Ocio y Cultura
Basilio Martín Patino. PR

El director de cine Basilio Martín Patino ha fallecido a los 86 años a causa de una enfermedad degenerativa.

Fue uno de los principales directores españoles del género «cine de autor».

Martín nació el 29 de octubre de 1930 en el pueblo salamanquino de Lumbrales, estudió Filosofía y Letras en la Universidad de Salamanca donde se sumó al Teatro Español Universitario, agrupación que le llevó a participar en diversas obras. Ya en su periodo universitario, se sintió atraído por el mundo del cine y fundó el Cineclub Universitario y la revista Cinema Universitario.

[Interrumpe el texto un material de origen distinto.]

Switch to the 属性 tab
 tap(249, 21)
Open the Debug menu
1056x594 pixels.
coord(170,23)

En 1955 decidió formarse en estudios centrados en el séptimo arte y se inscribió en el Insituto de Investigaciones y Experiencias Cinematográficas. Recibió su primer galardón a los treinta años con el Premio Nacional de Guión gracias a «Amanecida». Sería poco después cuando empezaría a sufrir la zozobra de la censura cuando grabó un documental sobre la fiesta tradicional de la liberación de la dependencia nobiliaria.

Su segundo película premiada fue «Nueve Cartas a Berta» con una Concha de Planta durante el Festival de Cine de San Sebastián en 1966, dicha obra se estrenaría pasado un año con el beneplácito de diversos premios y permaneció en las taquillas durante un tiempo considerable como un icono de la nueva etapa del cine español.

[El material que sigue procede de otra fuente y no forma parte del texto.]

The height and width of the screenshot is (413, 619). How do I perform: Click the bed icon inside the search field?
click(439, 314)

Durante los próximos años su carrera sufrió vaivenes de obras inacabadas o material requisado por el Gobierno, por lo que el cineasta abordó algunos trabajos publicitarios. Su próximo gran éxito llegó con «Del amor y otras soledades» que concurrió a una recepción oficial entre ovaciones con la Mostra de Venecia, pero en España el tema tabú del divorció provocó el corte de 42 escenas.

El brazo largo del borrador administrativo llevó al director de cine a rechazar cualquier ayuda económica gubernamental o empresarial que le supusiera la permisibilidad de un brazo ejecutor de censura en sus obras. Su futura trayectoria artística independiente contó con un socio, el producto Julio Pérez Tabernero.

Como resultado, la obra «Canciones para después de una guerra» (1971) no pasó el filtro de la censura y el mismo Carrero Blanco ordenó su prohibición y destrucción. Hasta 1976, no se pudo visionar en la gran pantalla y fue un absoluto éxito de taquilla, convirtiéndose en uno de los filmes de los comicios de la transición.

Ante la desidia de ese brazo ejecutor, el cineasta pasó a una producción clandestina donde preparó «Queridísimos verdugos» (1973) en la que narraba las figuras de los últimos verdugos de la Justicia. La obra no pudo estrenarse hasta abril de 1977 y fue premiada en festivales como Taormina y Prato.

«Caudillo» fue otra de las íconicas perlas del cineasta salmanquino, cuya producción clandestina tuvo que utilizar archivos de materiales extranjeros donde los bandos el guerra protagonizan el filme. Se estrenó en 1977 y recibió diversos galardones de festivales de Berlín, Londres, Karlovy Vary.

Con varios proyectos frustrados a posteriori como la intención de hacer películas sobre García Lorca o Carrero Blanco, la trayectoria del cineasta se vio relegada a filmes de menor éxito que las anteriores en taquilla. Sin embargo, siguió con su aptitud transgresora con algunas obras más centradas en regiones concretas.

Su movimiento impulsor de temas peliguados de tratar en la sociedad le convirtió en uno de los nombres representativos de la fábrica del séptimo arte. Fue una de las personas que firmó el acta de fundación de la Academia de las Artes y las Ciencias Cinematográficas de España, el día 8 de enero de 1986.

El día 28 de noviembre de 2007, Basilio Martín Patino recibió la investidura como doctor honoris causa en la Universidad de Salamanca, en la cual como acto hacia su personalidad transgresora nunca recogió el título de su licenciatura.